Column: Flushing dollars down the drain

(Marion) Chronicle-Tribune

In a rare instance of an aptly named government entity, the Environmental Protection Agency is tasked with protecting the environment. But we don’t think this means at all costs and against all common sense.

While the agency has its merits, as the price tag of its mandates shoot up — with little to no financial support provided or available — the EPA too often strangles local governments while those skyrocketing costs are passed on to citizens.

That is clearly the case in Grant County, as Fairmount and Marion must make expensive updates, which in Fairmount’s case could cost as much as $30 million through out the next 20 years while Marion Municipal Utilities ratepayers are paying for $32 million in improvements.
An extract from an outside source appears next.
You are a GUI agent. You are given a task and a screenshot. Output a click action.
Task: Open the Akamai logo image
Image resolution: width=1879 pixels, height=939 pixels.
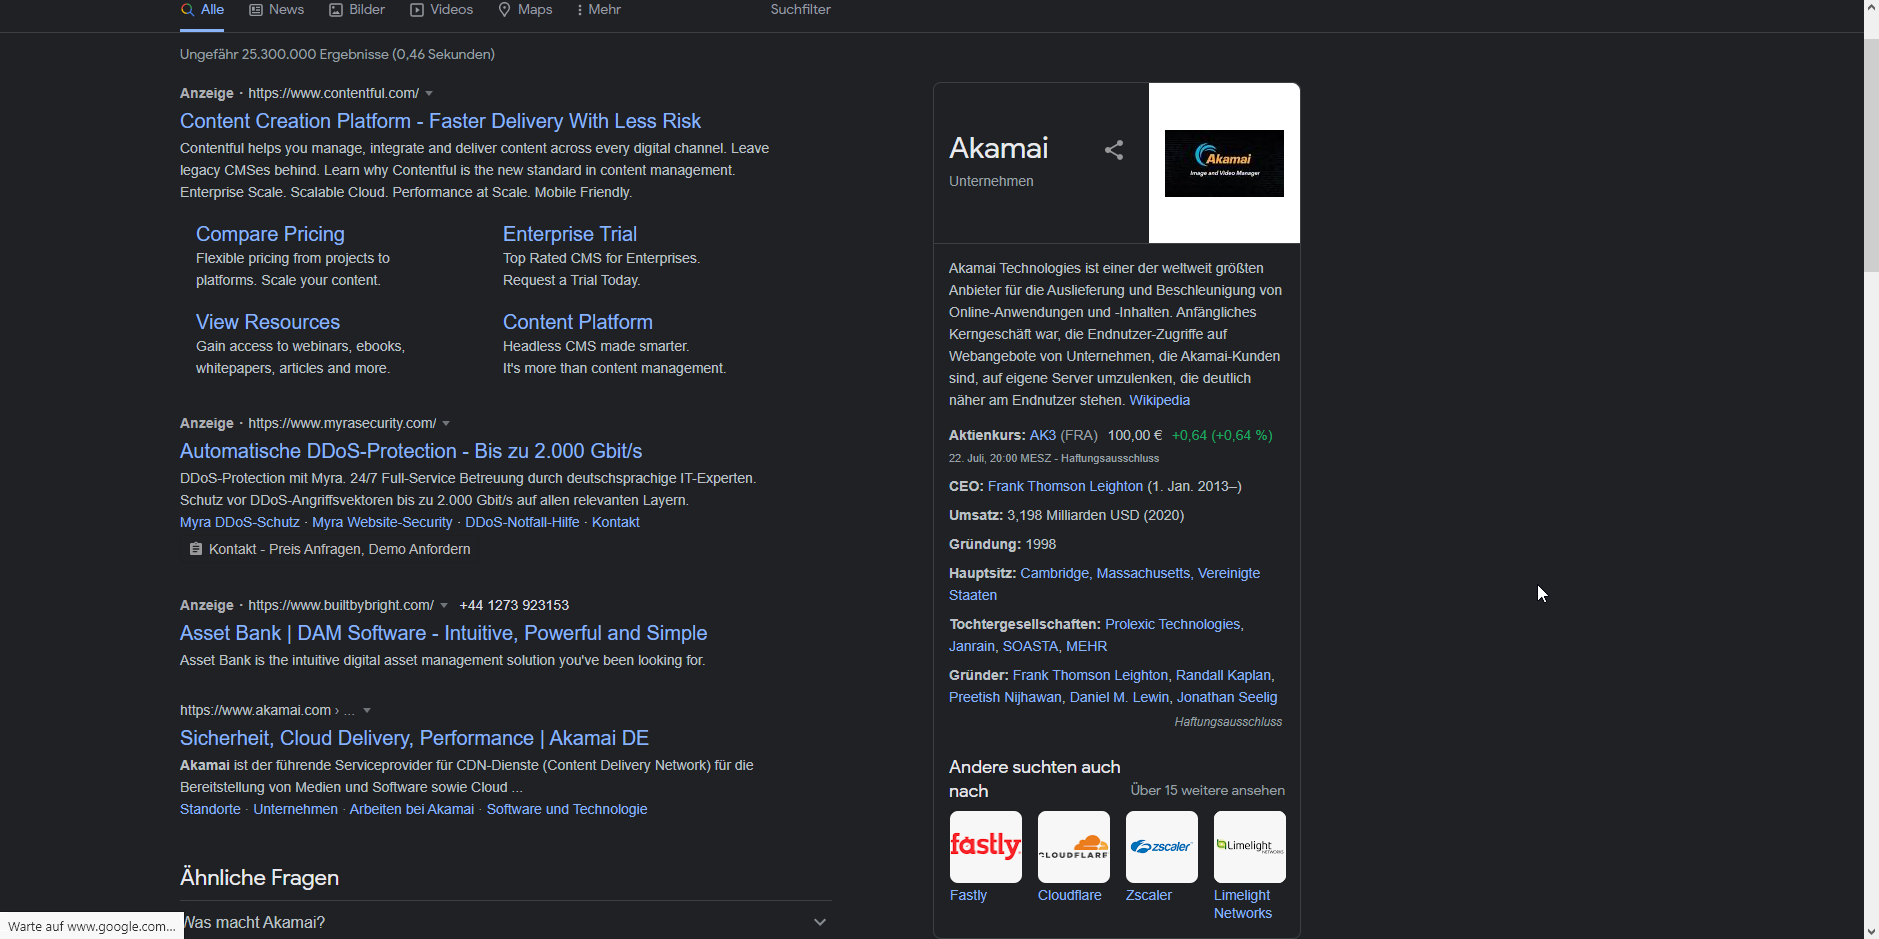pyautogui.click(x=1224, y=163)
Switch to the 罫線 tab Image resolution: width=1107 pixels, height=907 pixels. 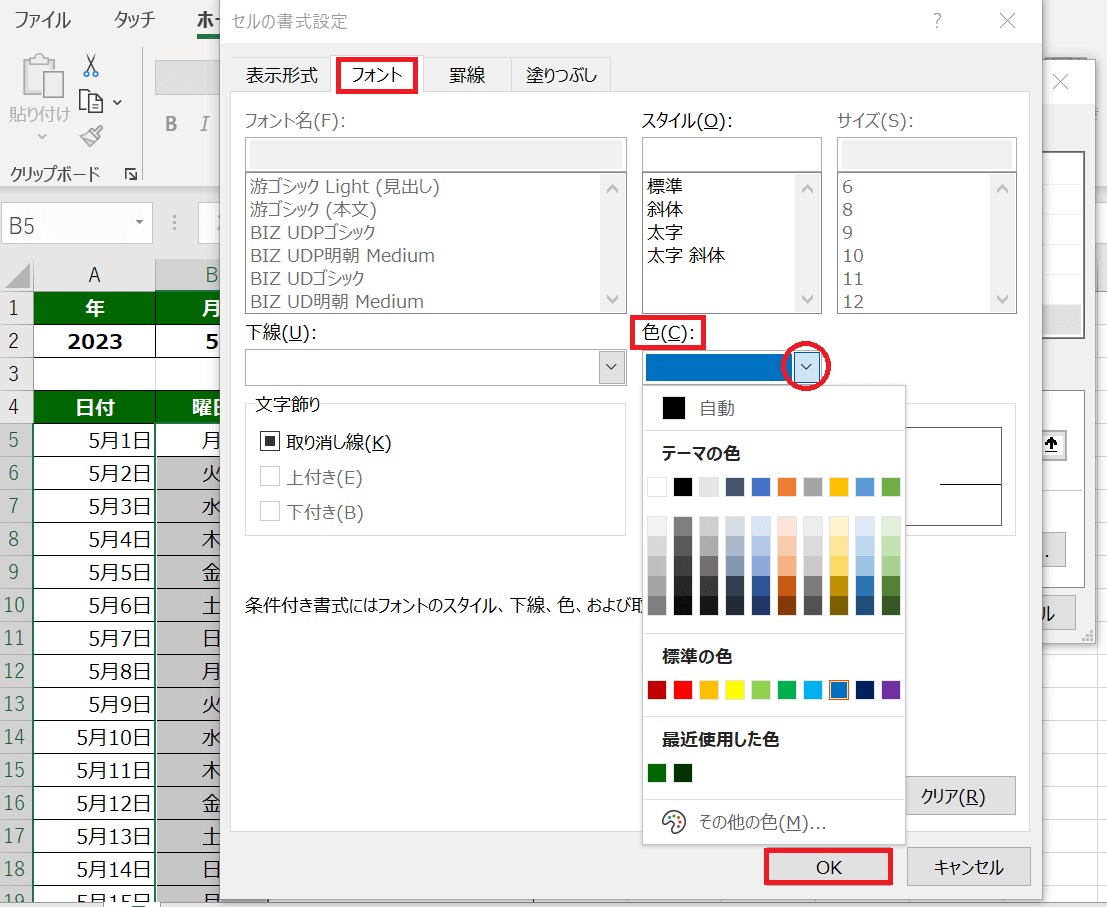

No one likes or embraces the idea of raw sewage making its way into public bodies of water. In towns with older sewer systems, sanitary and stormwater lines are combined — meaning raw sewage can discharge into local waterways, Back Creek, in Fairmount’s case, during storms.

However, we have survived with combined sewer overflows and occasional sewage in the water for decades, so to mandate towns of 3,000 pay upward of $30 million is big, out-of-touch government at its worst.

It’s not good long-term planning, just more federal bullying that’s driving many cities and towns deeper into the red.

The EPA needs to step back and swallow a clear dose of common sense or else it should just change its name to Everyone Pays A lot.